-- START OF Material for the task --

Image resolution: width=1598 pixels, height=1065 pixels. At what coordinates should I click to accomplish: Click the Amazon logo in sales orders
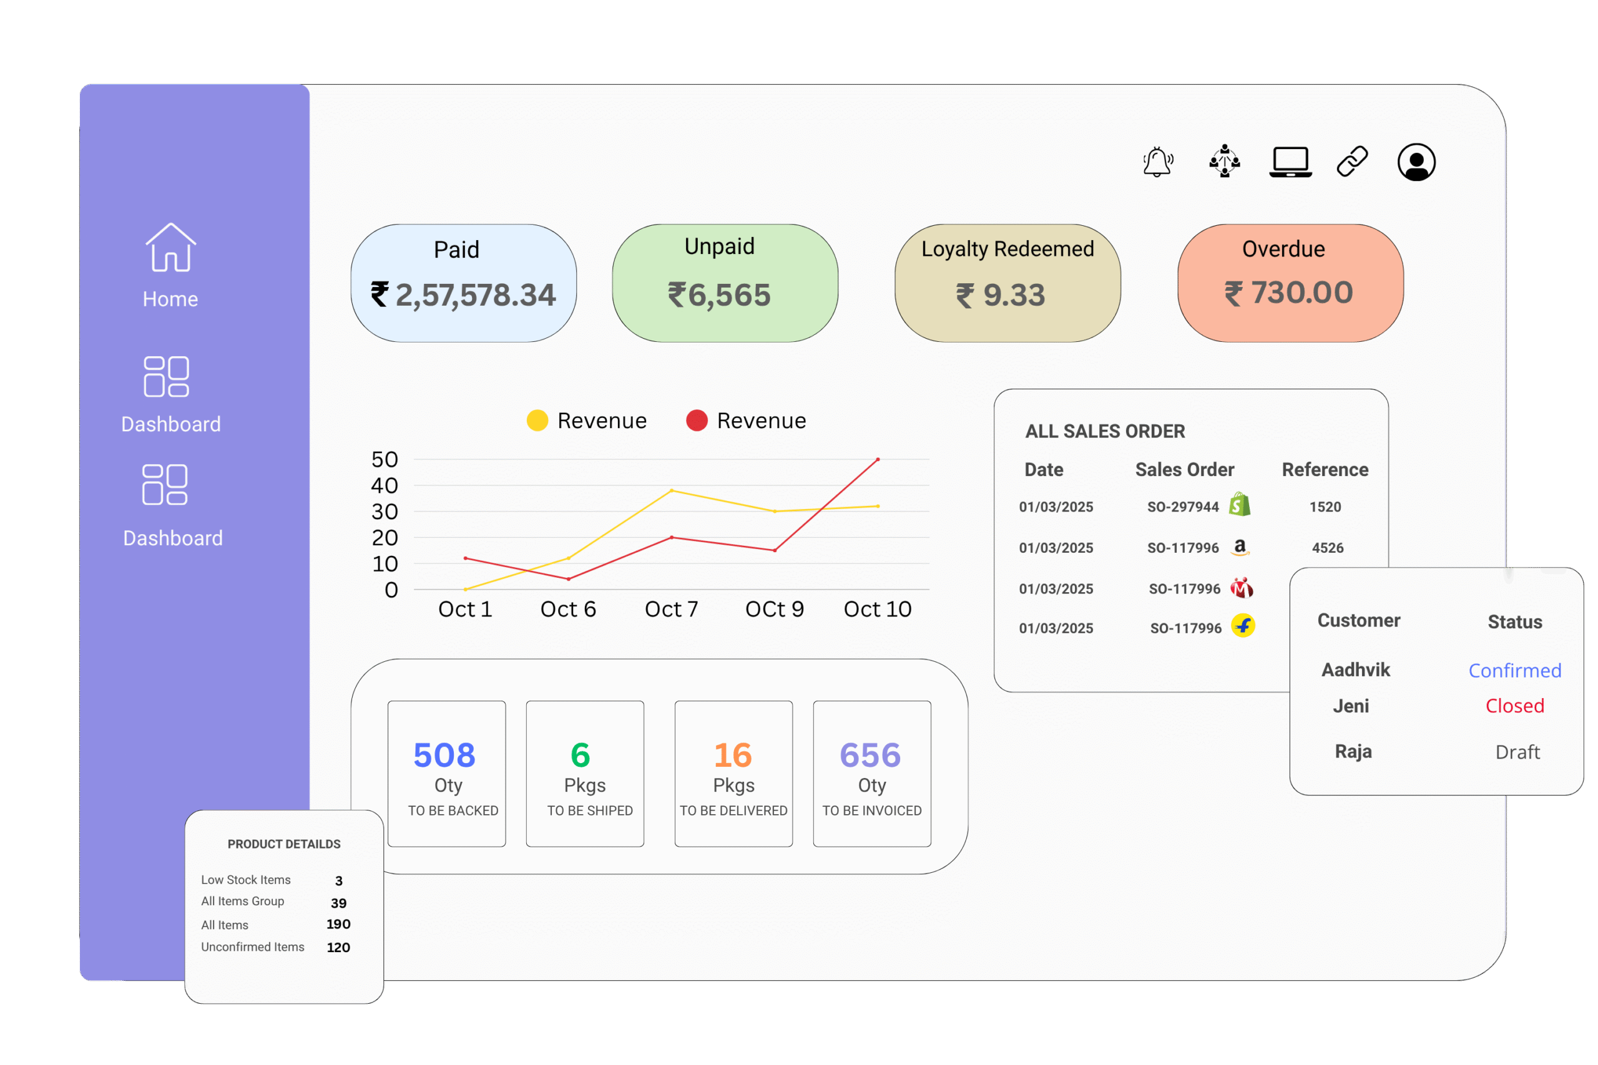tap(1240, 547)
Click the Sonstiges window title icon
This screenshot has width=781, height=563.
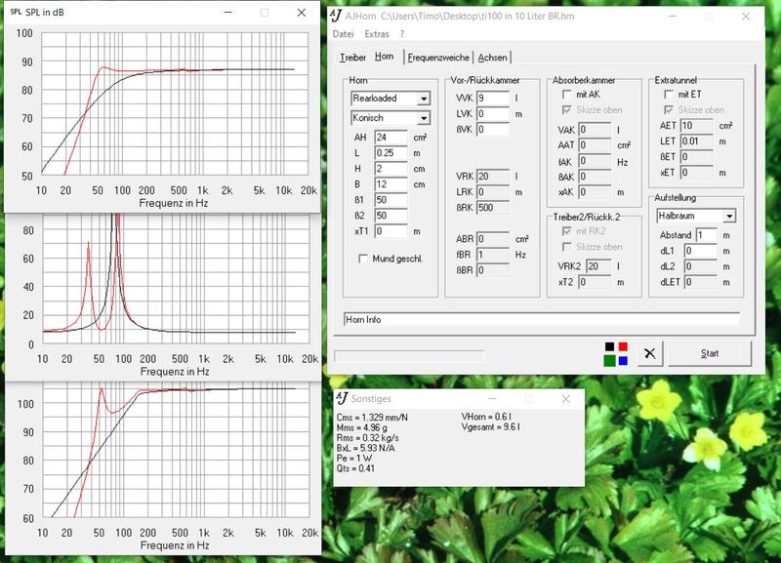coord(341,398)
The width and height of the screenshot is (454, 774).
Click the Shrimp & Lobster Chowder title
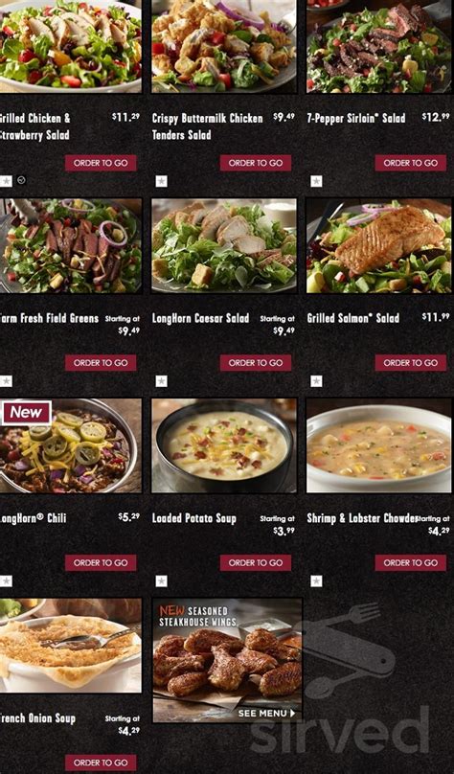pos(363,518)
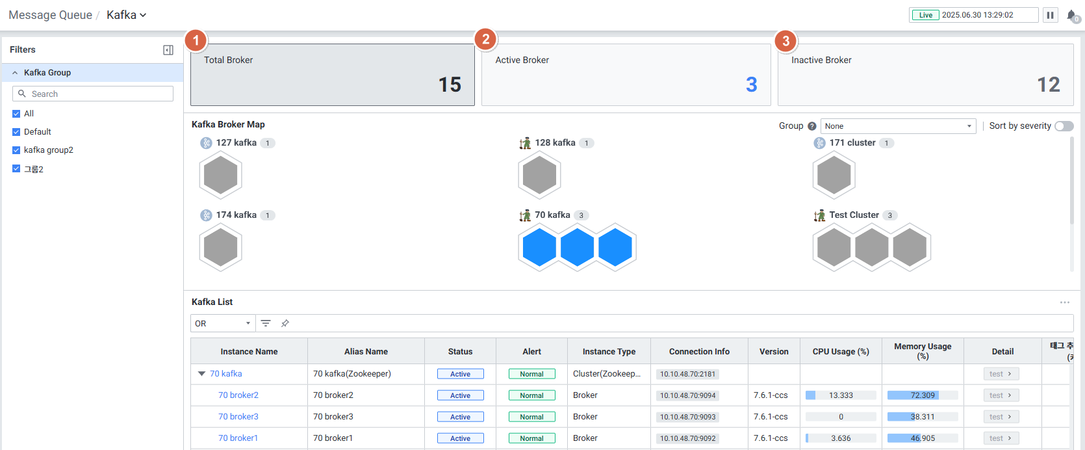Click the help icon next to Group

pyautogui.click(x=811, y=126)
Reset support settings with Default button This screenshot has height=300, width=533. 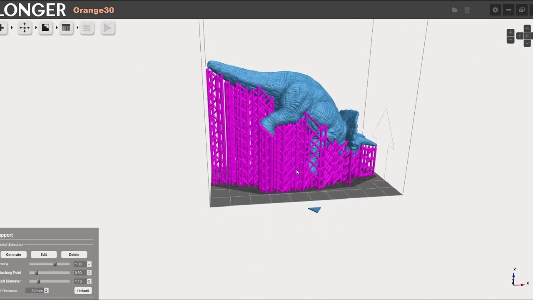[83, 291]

-- END OF Material for the task --

Aim of the exercise> Copy the lines of the material above, from the line with "Click the Sonstiges window title icon" up to and including the line with "pyautogui.click(x=811, y=126)", without changing them. Leave the pictures out of your answer.

Exercise solution>
Click the Sonstiges window title icon
This screenshot has width=781, height=563.
coord(341,398)
The width and height of the screenshot is (454, 774).
Click the Shrimp & Lobster Chowder title
pos(363,518)
Click the help icon next to Group

pyautogui.click(x=811, y=126)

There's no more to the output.